**Exercise:**
Set down exactly the lines of the listing below that begin at the one containing "Instruction: Click the Merge NC Report icon" and end at the last line, both included.

::::::

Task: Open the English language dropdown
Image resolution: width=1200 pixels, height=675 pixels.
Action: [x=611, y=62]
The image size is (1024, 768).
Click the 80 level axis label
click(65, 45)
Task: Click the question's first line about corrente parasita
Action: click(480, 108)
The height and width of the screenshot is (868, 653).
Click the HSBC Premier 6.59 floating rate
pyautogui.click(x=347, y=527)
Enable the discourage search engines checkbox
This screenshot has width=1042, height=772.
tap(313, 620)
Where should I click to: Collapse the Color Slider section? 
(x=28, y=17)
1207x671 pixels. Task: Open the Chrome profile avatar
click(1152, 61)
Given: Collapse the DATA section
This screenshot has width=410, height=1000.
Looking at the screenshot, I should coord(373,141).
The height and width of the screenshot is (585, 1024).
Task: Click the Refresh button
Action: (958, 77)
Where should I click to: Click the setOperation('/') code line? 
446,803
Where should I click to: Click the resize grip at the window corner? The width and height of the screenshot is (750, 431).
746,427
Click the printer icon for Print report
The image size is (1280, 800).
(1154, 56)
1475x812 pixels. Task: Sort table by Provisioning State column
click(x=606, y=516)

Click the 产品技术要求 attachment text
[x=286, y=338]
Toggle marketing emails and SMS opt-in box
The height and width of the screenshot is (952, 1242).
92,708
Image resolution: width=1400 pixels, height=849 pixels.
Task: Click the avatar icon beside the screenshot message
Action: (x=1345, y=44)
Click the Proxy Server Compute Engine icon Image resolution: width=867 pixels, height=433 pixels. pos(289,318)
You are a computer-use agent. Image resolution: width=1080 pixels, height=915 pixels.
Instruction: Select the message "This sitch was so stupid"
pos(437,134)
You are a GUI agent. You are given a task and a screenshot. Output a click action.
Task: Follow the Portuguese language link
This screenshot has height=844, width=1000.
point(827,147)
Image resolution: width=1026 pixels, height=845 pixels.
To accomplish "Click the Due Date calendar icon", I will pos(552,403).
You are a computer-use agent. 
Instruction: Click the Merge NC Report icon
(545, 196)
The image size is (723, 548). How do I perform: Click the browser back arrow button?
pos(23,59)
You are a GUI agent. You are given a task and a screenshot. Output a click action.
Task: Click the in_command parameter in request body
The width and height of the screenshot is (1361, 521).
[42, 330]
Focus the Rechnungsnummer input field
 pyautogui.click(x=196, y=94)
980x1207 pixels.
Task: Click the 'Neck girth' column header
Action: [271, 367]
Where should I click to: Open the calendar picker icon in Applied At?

::::::

**Exercise response:**
Instruction: Click the Merge NC Report icon
(545, 196)
The image size is (723, 548). How do I perform: Click the browser back arrow button?
pos(23,59)
You are a GUI agent. You are given a task and a screenshot. Output a click action.
Task: Click the in_command parameter in request body
The width and height of the screenshot is (1361, 521).
[42, 330]
Focus the Rechnungsnummer input field
 pyautogui.click(x=196, y=94)
980x1207 pixels.
Task: Click the 'Neck girth' column header
Action: [271, 367]
Where should I click to: Open the calendar picker icon in Applied At?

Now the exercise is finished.